Soudan : l’émissaire de Trump pour l’Afrique dénonce des « atrocités inacceptables »
Selon Massad Boulos, cette guerre a entraîné, depuis avril 2023, la "plus grande crise humanitaire au monde", faisant des dizaines de milliers de morts et 12 millions de déplacés

L’émissaire du président américain Donald Trump pour l’Afrique, Massad Boulos, a déclaré samedi à l’AFP que la guerre au Soudan avait entraîné la « plus grande crise humanitaire au monde » et dénoncé des « atrocités inacceptables ».
Depuis son déclenchement en avril 2023, le conflit qui oppose l’armée soudanaise aux paramilitaires des Forces de soutien rapide (FSR) a fait des dizaines de milliers de morts et déplacé près de 12 millions de personnes.

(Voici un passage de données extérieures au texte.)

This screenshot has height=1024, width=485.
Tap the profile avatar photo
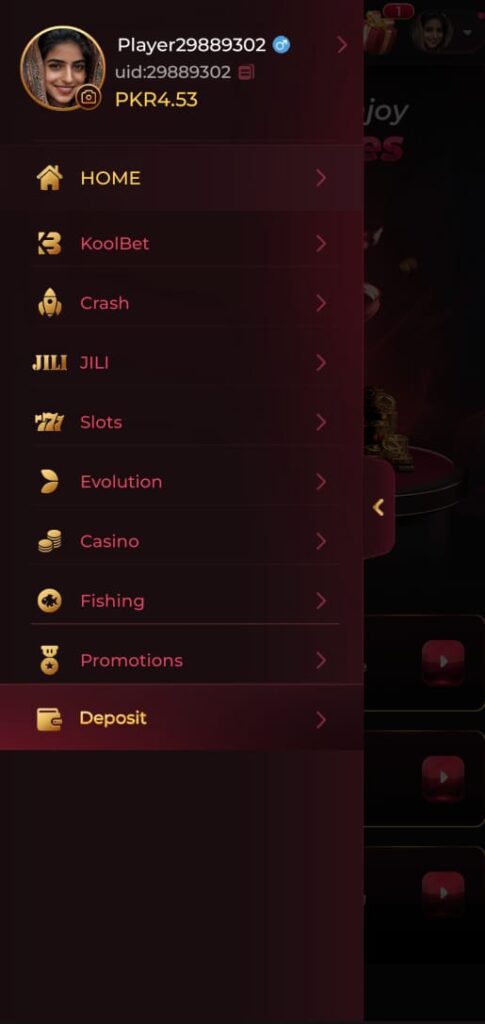(x=63, y=68)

Fin octobre, les FSR ont pris le contrôle total de la vaste région du Darfour (ouest) en s’emparant d’al-Facher, au terme d’un siège de dix-huit mois. La prise de cette ville a été accompagnée d’informations faisant état de multiples exactions commises contre des civils.
« Le conflit au Soudan est aujourd’hui, du point de vue humanitaire, la plus grande crise et la plus grande catastrophe mondiales », a déclaré Boulos à l’AFP lors d’un entretien à Doha.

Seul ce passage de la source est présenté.